▶ Exercise details:
Rewrite every line of the listing below as a numbered list, leaving out any blank lines.

Location data for words and elements:
--- start ---
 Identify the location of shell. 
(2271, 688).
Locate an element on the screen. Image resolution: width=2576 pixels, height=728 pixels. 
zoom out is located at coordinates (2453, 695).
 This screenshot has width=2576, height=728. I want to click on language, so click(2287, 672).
--- end ---
▶ The completed task:
1.  Identify the location of shell. 
2. (2271, 688).
3. Locate an element on the screen. Image resolution: width=2576 pixels, height=728 pixels. 
4. zoom out is located at coordinates (2453, 695).
5.  This screenshot has width=2576, height=728. I want to click on language, so click(2287, 672).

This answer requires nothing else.